УАЙЛЬД капитально зашибал еще в молодости, в пору своих лекционных турне по Соединенным Штатам. Очевидцы рассказывали внукам об английском поэте, который мог «перепить дюжину горняков, а потом вынести их, взяв на руки по двое враз»… Да и в законченного абсентиста Уайльд превратился сильно задолго до печально известного процесса, приведшего его на нары Редингской тюрьмы.

При этом любопытно, что поклонником «Зеленой феи» голубой драматург становился буквально через не могу: «Я никак не могу привыкнуть к абсенту, но он так идет моему стилю» (не отсюда ли нынешнее «Жажда ничто — имидж всё»?)… В конце концов он приучил-таки себя к «изумрудной анестезии», и чем тяжелее жилось падшему кумиру, тем охотнее прибегал он к любимой терапии. У абсента, говорил он, чудесный цвет, зеленый. Стакан абсента, говорил он, очень поэтичен. «Какая разница между ним и закатом?» — пытался поэтизировать он. И развивал свою мысль: «После первого стакана ты видишь вещи такими, какими тебе хочется. После второго ты видишь их такими, какими они и не были. Наконец, ты видишь их такими, какие они есть на самом деле».

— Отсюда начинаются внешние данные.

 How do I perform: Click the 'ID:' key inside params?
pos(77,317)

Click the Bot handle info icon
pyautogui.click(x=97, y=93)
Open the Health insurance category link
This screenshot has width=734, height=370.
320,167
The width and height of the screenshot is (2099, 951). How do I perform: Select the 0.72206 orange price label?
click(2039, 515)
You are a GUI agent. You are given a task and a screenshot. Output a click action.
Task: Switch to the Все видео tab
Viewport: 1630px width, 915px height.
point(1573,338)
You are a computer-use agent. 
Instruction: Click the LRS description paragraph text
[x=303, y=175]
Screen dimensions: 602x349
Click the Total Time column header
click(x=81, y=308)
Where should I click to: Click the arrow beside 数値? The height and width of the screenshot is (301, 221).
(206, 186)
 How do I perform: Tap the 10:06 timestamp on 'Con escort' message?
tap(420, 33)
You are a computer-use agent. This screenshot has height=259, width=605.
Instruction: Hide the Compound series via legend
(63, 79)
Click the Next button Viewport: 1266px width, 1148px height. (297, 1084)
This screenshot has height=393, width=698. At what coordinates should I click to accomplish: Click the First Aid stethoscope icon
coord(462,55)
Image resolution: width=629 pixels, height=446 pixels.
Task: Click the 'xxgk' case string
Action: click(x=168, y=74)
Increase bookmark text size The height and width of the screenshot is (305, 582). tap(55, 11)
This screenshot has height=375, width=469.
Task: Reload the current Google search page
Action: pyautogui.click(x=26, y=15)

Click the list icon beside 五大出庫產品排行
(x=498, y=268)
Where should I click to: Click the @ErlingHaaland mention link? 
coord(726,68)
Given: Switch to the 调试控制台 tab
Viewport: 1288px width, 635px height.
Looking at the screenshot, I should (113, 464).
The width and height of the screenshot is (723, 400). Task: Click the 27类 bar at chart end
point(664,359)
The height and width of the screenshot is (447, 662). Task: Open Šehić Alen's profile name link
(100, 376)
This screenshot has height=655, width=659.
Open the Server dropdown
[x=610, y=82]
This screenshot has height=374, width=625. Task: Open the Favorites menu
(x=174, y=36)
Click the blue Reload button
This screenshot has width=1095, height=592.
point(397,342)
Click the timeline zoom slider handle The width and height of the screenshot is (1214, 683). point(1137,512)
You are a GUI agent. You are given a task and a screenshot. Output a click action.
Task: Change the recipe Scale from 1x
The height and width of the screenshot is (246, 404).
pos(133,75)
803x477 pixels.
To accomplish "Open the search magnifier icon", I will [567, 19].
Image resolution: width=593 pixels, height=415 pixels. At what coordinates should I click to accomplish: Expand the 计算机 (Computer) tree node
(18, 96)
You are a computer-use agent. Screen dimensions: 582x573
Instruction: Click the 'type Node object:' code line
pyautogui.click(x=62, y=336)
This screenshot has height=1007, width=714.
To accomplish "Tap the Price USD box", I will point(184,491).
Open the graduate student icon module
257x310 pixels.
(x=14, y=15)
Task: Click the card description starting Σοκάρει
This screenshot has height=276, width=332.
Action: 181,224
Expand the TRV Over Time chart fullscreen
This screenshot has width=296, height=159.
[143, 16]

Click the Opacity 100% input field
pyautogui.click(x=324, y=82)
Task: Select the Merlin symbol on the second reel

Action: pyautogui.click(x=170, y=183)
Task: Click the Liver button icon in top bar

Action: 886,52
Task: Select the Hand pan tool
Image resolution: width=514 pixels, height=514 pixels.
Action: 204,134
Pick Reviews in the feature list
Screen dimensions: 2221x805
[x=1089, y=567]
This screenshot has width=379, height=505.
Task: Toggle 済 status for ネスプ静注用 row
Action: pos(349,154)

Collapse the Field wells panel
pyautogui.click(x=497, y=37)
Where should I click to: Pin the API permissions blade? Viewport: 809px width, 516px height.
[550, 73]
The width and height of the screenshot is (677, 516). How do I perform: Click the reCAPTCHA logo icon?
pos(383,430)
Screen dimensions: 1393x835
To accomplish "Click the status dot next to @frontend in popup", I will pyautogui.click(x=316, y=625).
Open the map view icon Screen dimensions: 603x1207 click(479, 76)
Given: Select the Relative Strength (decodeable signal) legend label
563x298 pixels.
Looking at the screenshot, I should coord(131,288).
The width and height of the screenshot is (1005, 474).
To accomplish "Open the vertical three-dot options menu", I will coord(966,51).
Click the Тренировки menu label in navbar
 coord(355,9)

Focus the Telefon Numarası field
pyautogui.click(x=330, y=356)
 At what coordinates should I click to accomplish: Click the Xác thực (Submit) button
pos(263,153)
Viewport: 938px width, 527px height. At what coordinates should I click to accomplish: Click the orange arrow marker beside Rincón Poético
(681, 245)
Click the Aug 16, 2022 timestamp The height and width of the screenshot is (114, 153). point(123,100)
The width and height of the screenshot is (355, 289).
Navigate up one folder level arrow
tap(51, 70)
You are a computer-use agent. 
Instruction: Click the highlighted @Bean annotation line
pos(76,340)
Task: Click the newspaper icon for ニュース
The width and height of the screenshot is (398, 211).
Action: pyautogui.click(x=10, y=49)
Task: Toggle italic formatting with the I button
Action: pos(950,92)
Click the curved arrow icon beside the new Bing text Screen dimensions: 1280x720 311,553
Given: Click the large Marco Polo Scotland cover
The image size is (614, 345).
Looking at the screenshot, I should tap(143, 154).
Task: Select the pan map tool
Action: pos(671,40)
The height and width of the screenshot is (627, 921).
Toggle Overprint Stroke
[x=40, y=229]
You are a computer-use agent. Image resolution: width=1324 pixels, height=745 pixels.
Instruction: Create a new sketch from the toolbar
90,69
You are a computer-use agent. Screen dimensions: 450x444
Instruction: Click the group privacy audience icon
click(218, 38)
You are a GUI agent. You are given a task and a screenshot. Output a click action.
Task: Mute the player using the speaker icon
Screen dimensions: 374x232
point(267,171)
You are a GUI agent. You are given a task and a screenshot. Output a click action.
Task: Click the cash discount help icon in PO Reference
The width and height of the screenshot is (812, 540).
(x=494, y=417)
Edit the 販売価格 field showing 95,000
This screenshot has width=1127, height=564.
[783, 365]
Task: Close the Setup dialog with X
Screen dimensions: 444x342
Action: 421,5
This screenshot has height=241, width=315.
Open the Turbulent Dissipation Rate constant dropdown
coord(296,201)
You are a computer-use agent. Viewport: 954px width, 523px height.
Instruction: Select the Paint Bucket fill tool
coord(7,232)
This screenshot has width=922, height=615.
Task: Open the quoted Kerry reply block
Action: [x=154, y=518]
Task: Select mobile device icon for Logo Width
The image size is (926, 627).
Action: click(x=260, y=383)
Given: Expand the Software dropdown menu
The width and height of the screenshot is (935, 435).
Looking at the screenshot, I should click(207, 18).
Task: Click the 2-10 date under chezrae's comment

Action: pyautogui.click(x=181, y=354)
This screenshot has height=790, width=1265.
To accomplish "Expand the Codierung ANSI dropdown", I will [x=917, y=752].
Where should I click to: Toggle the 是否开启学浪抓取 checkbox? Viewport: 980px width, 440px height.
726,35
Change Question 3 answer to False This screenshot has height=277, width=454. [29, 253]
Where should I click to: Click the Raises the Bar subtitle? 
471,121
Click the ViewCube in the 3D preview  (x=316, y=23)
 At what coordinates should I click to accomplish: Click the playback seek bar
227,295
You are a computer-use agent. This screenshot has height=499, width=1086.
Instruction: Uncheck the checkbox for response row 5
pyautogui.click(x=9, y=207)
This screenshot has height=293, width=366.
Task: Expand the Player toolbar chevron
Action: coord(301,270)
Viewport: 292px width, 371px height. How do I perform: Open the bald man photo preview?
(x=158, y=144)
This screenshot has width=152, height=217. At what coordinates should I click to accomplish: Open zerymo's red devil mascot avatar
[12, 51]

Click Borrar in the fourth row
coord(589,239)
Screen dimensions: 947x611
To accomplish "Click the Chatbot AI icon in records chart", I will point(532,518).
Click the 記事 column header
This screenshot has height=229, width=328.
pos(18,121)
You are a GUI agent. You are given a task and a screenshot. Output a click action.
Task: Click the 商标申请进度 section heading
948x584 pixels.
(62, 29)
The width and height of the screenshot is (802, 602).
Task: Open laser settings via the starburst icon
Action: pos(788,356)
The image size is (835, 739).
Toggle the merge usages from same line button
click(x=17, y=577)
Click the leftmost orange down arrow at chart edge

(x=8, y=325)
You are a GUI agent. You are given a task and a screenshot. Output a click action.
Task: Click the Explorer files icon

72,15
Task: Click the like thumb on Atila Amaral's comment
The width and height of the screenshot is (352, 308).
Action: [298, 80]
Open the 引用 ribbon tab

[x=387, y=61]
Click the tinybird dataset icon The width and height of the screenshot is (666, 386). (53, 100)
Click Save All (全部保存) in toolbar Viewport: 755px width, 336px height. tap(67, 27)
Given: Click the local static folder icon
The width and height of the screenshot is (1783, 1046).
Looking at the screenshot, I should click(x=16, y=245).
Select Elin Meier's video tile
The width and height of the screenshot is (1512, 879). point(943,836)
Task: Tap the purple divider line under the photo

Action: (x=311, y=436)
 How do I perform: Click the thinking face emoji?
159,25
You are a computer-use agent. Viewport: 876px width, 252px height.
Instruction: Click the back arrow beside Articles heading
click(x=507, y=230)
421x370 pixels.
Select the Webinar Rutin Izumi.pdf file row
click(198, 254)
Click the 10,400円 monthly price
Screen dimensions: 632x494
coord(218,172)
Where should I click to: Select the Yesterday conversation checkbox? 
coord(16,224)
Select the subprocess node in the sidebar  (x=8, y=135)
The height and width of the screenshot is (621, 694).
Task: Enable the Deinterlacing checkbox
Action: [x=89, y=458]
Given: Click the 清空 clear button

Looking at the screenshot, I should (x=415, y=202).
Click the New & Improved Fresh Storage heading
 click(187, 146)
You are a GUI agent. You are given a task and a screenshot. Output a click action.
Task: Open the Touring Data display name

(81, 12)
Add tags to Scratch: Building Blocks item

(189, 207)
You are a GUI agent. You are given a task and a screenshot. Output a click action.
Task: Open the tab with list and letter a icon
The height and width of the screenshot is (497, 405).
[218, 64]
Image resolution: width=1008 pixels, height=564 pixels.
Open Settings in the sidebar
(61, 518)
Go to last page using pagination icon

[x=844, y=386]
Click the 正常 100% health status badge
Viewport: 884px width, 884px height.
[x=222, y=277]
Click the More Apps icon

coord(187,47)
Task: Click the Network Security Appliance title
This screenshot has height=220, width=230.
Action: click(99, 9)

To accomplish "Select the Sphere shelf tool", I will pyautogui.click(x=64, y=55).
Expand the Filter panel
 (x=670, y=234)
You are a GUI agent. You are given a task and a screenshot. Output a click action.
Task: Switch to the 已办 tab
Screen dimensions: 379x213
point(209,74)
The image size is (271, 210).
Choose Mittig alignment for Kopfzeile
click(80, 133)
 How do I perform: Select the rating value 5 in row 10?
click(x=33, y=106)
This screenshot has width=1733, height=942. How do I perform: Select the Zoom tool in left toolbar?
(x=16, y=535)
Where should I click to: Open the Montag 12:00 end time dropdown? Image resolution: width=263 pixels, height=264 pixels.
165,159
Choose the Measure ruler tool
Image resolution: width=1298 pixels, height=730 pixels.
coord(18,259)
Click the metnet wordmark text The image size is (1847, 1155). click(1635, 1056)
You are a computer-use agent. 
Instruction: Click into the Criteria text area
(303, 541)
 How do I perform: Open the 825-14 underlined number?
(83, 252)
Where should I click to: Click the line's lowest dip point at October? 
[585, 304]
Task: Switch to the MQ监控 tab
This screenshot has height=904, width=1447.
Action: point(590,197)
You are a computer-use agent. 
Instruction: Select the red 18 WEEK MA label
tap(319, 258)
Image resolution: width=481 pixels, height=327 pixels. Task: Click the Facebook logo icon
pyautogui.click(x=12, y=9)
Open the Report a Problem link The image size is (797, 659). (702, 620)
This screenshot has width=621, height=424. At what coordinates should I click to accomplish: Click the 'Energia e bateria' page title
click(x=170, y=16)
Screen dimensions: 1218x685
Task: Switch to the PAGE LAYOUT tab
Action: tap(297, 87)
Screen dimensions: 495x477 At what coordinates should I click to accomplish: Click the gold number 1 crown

Переселившийся после освобождения из тюрьмы во Францию, где доживал под именем Себастьяна Мельмота, Уайльд — по рассказам очевидцев же — пил «УЖАСНО МНОГО абсента, который дарил ему его видения и похоти».

Сам рассказывал: «Три ночи напролет я пил абсент, и мне казалось, что у меня исключительно ясный разум. Пришел официант и стал сбрызгивать водой опилки на полу. Тут же появились и быстро выросли чудесные цветы — тюльпаны, лилии и розы, истинный сад» — и сильно удивлялся, что никто, кроме него, не замечает этой свежевыросшей красоты.

Когда же гарсон упросил чокнутого клиента удалиться, Уайльд «встал и направился к выходу, чувствуя, как тяжелые головки тюльпанов бьют меня по ногам»…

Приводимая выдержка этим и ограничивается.